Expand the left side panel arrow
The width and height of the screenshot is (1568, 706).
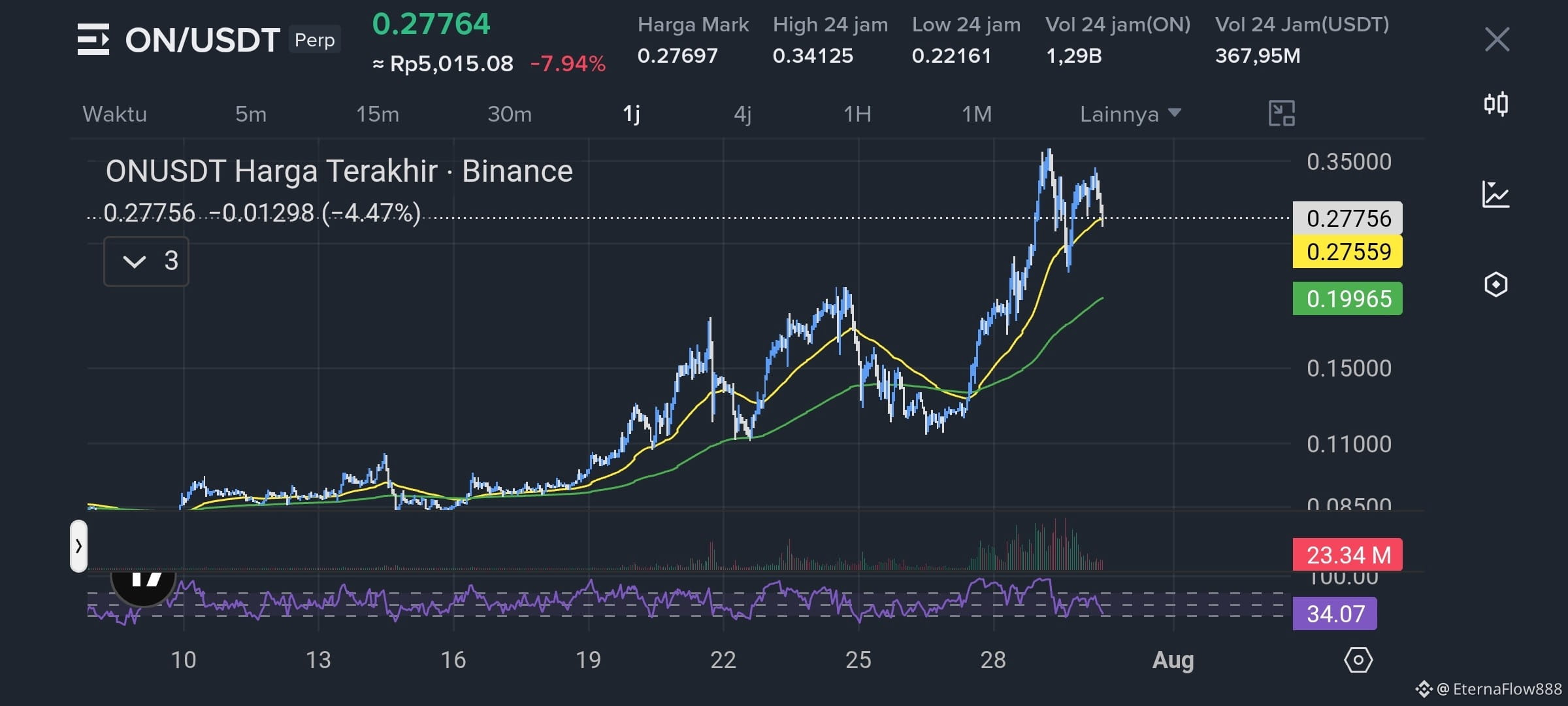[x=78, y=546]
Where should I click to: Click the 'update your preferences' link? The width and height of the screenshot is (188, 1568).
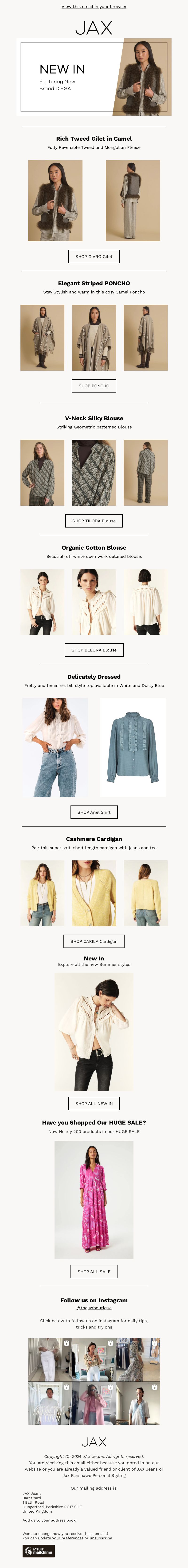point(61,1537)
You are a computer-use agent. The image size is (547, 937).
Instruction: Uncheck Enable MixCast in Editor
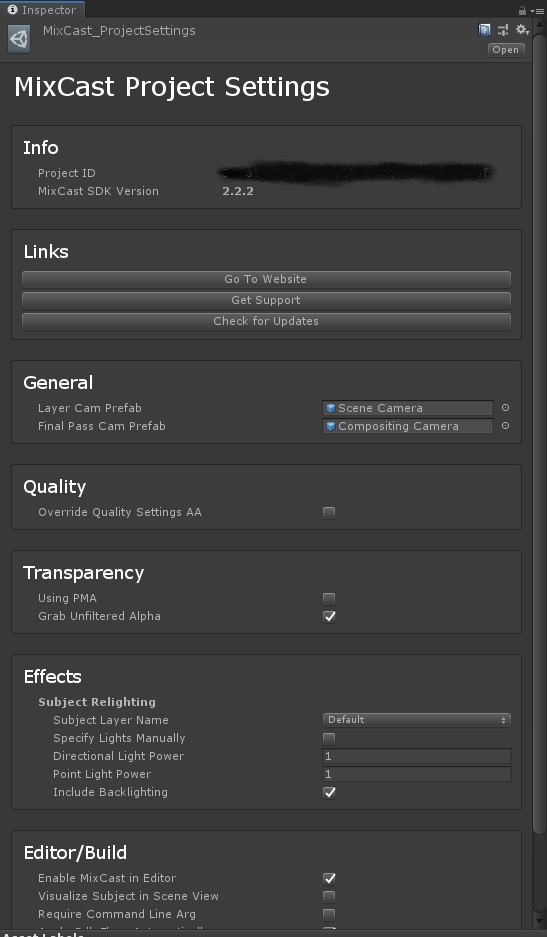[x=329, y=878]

+-------+

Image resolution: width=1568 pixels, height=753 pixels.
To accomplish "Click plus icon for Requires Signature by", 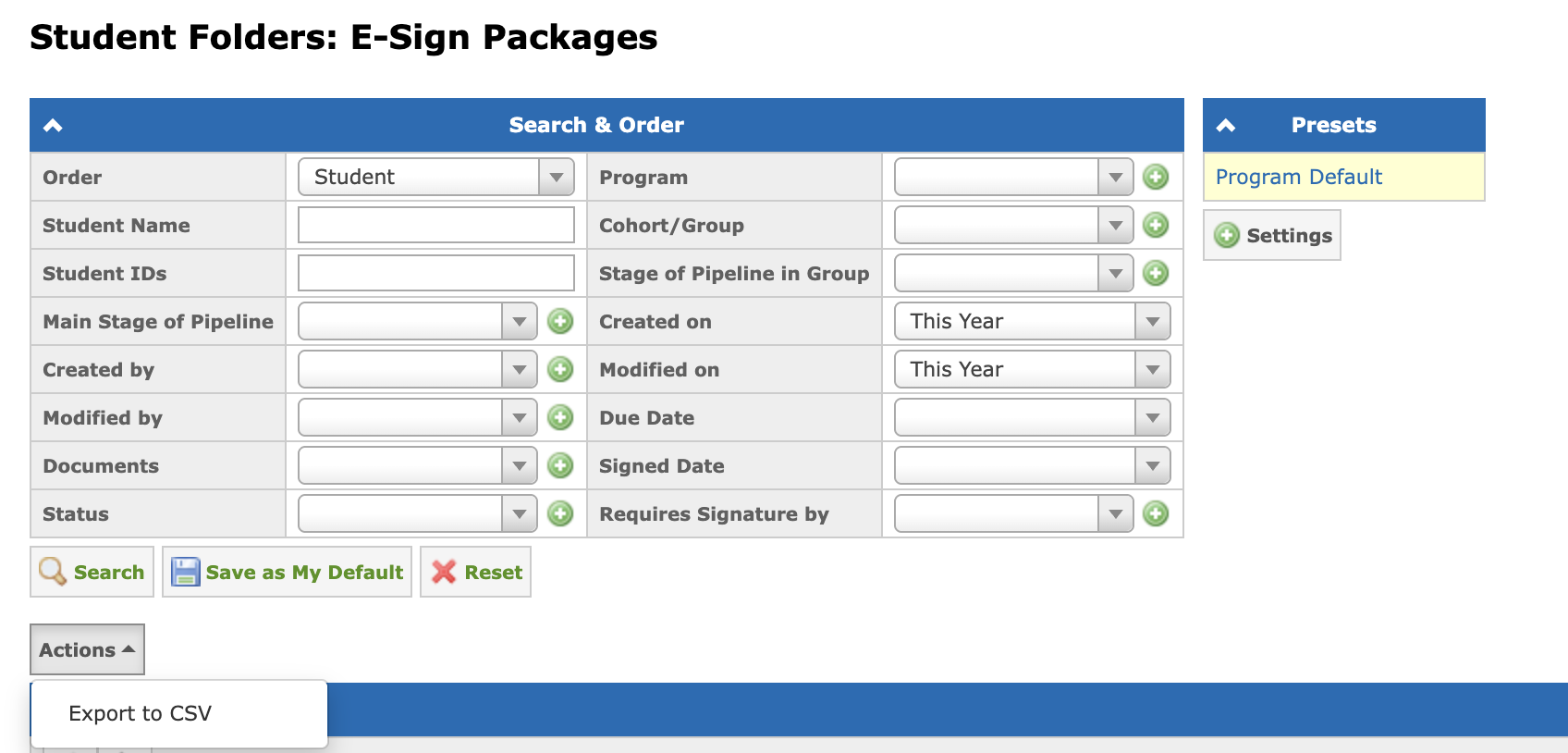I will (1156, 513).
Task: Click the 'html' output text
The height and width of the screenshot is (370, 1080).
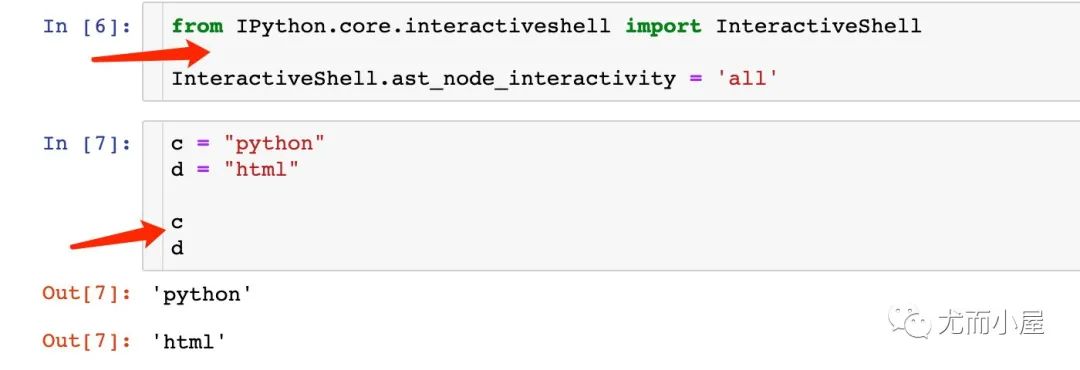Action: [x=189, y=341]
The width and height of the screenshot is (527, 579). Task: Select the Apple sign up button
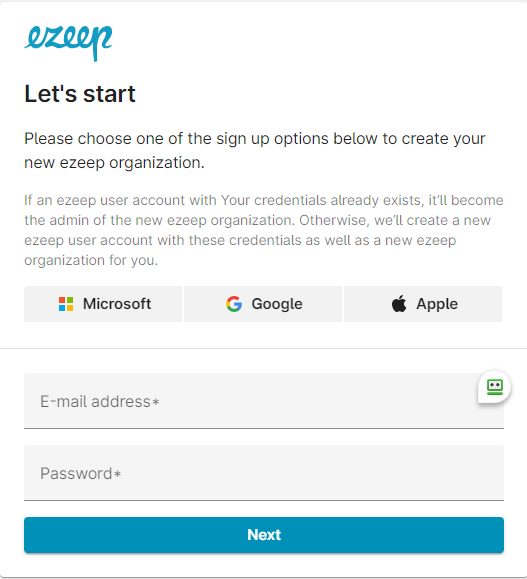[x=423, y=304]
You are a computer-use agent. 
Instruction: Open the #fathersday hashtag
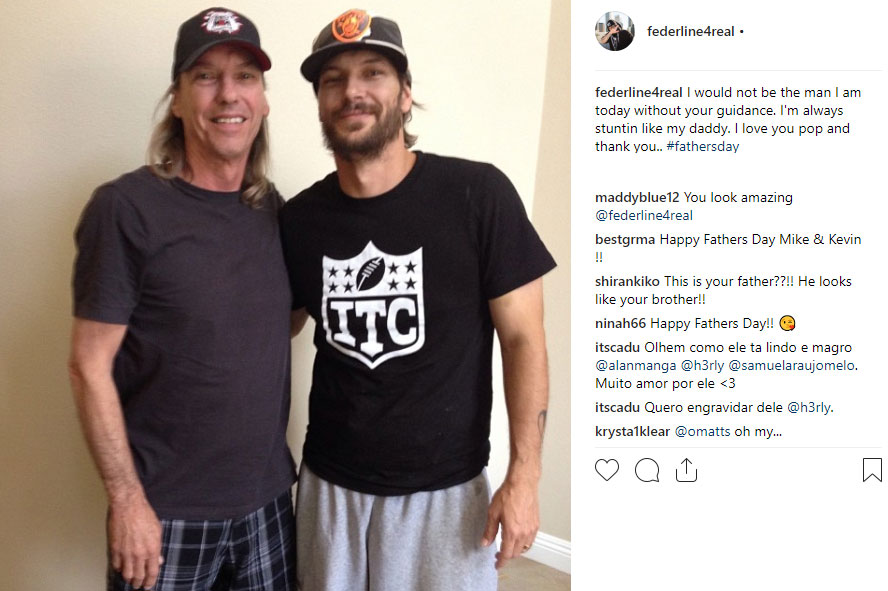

+-------+

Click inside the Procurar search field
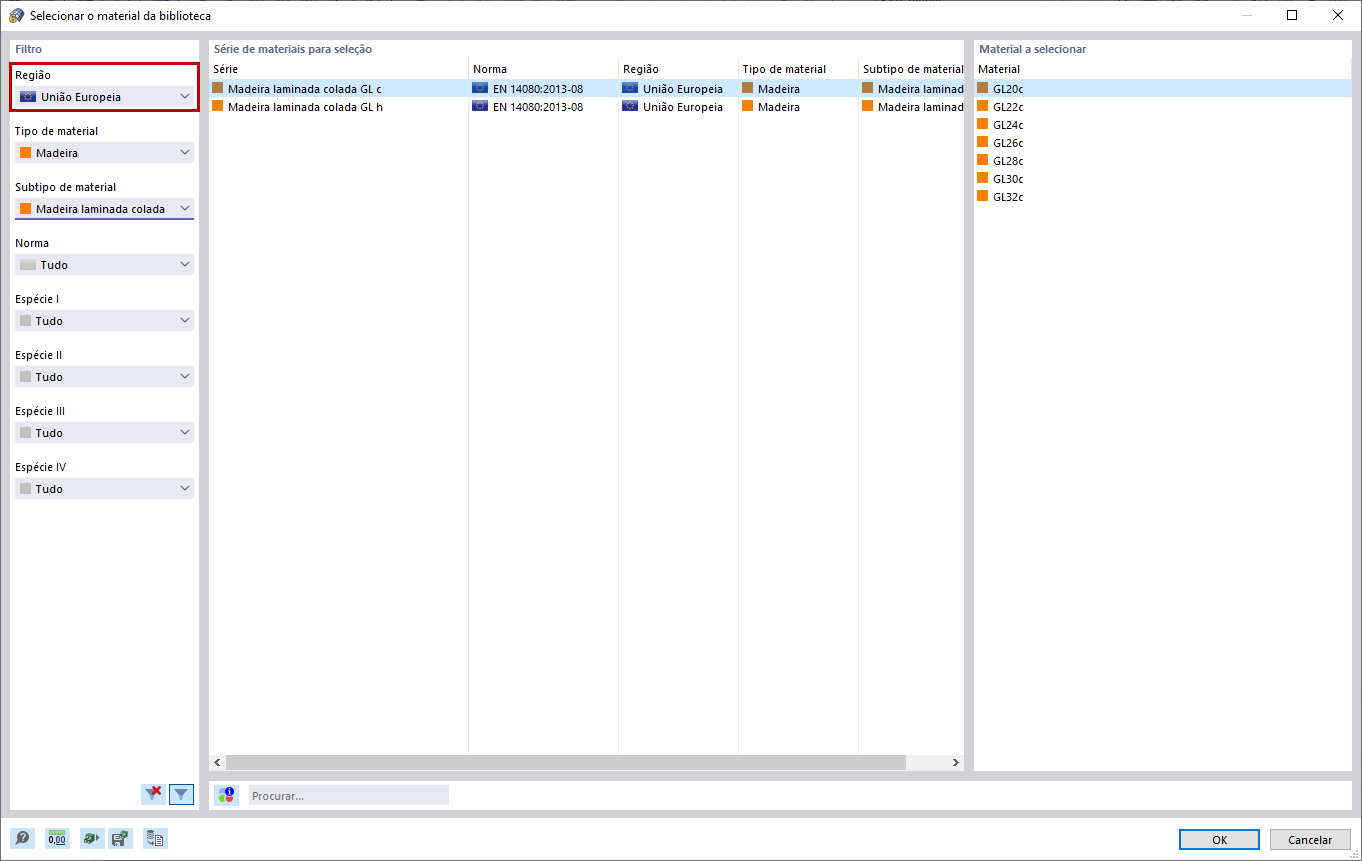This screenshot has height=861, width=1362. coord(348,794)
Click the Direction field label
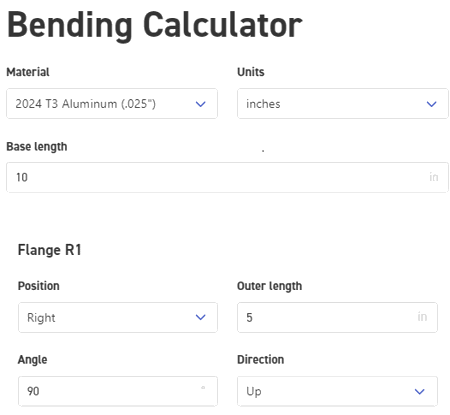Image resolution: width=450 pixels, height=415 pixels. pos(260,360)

+-------+

* ABOUT THIS TASK
Among the entries above, find the line with "Expand the left side panel arrow" and repeat exactly from there through the line with "You are a computer-use agent. The", leaving out the pictures.

* RESULT OF THE EXERCISE
Expand the left side panel arrow
The width and height of the screenshot is (1568, 706).
[x=78, y=546]
Where should I click to: Click the 'update your preferences' link? The width and height of the screenshot is (188, 1568).
point(61,1537)
You are a computer-use agent. The image size is (547, 937).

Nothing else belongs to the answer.